Routine Gangster Drama With Intriguing Bits
What Is the Film About?
As the title suggests, D Company is about the rise of the underworld company with the name headed by Dawood Ibrahim (Ashwat Kanth). The movie focuses on his rise in ranks among the many goons of Mumbai. What his personal life is like and his background are explored.
How Is Ashwat Kanth’s Performance?
Ram Gopal Varma has an uncanny ability to choose actors who are close to the parts they essay. It is more so when the movie involves a real-life figure. Things are no different with D Company, where Ashwat Kanth plays the lead role.
Ashwat Kanth looks the part and fits the bill perfectly for a typical Ram Gopal Varma hero. He has the silent brooding quality and gives long stares with intensity. Whenever the situation arises to be aggressive, he switches the mode and is loud. We see the same quality with many protagonists created by the maverick, and Ashwat Kanth too falls under the same bracket. He does it well, which is all that matters here.
Direction by Ram Gopal Varma?
D Company is the new presentation of Ram Gopal Varma. It is another gangster film from him. However, this time the focus is on Dawood Ibrahim.

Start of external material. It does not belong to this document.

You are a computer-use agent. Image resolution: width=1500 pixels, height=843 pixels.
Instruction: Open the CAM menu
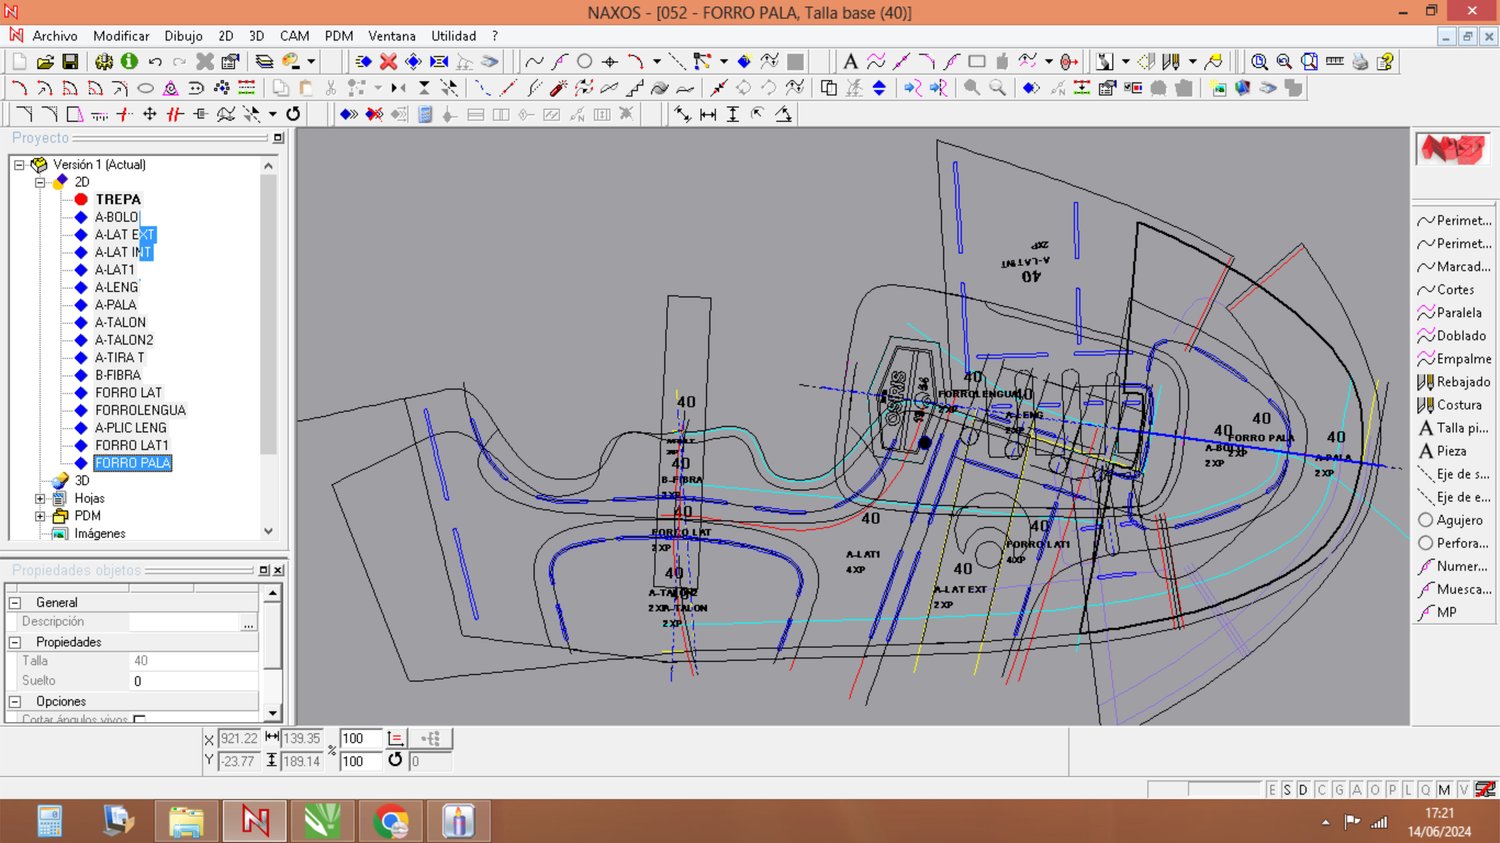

First of all, nothing is new in D Company. We have seen similar stories before and also made by RGV, as well. The only significant difference then and now is taking fictional names back then and using real one’s now.
The small ‘change’ does offer some difference, initially. An additional intrigue related to a character and its action is felt when we know who he is in real life. It is almost like a documentary, sometimes, as a result. The background voice-over by RGV adds further to such an impact.
Right from the start, the unknown trivia related to the main characters manages to grab attention. It mostly comes through the voice-over and how it is narrated with deadpan humour (in parts) by RGV.
The actual film and making aren’t that engaging. Instead, they come across as routine content seen across gangster movies. It has to be that way since they are inspired by real-life, and this is a biopic of sorts of real-life characters.
In typical RGV style, you have a neat blend of clean images, a propulsive (and loud) background score and a lot of blood splattering across the screen with implied violence.
Another thing that can’t be missed is the way, Ram Gopal Varma manages to bring Godfather connection to his gangster (or powerful people) subjects. From Gaayam to Sarkar to Rann to Rakta Charitra, and now D Company RGV finds a way to brings elements of the legendary movie into his work.
After all the drama, D Company ends in a way that makes it looks like an origin film. So, we have a movie where Dawood finally emerges as a big force. But, he has still not become the legend we know or has established his empire. It will be all seen in the next chapter.
Overall, if you like gangster drama D Company offers nothing new concerning the story. Its real-life connection with some background details provides some intrigue, and that’s it. Watch it if you are a diehard fan of the genre and the director; otherwise, stay away.
Rudra Kanth and Others?
There are too many characters in the narrative. And they have very few moments to make an impression and leave an impact. Some show the sparks like elder brother role of Dawood; Sabir Khan essayed by Rudra Kanth. He dominates the proceedings for a more significant part of the narrative before Ashwat Kanth takes over.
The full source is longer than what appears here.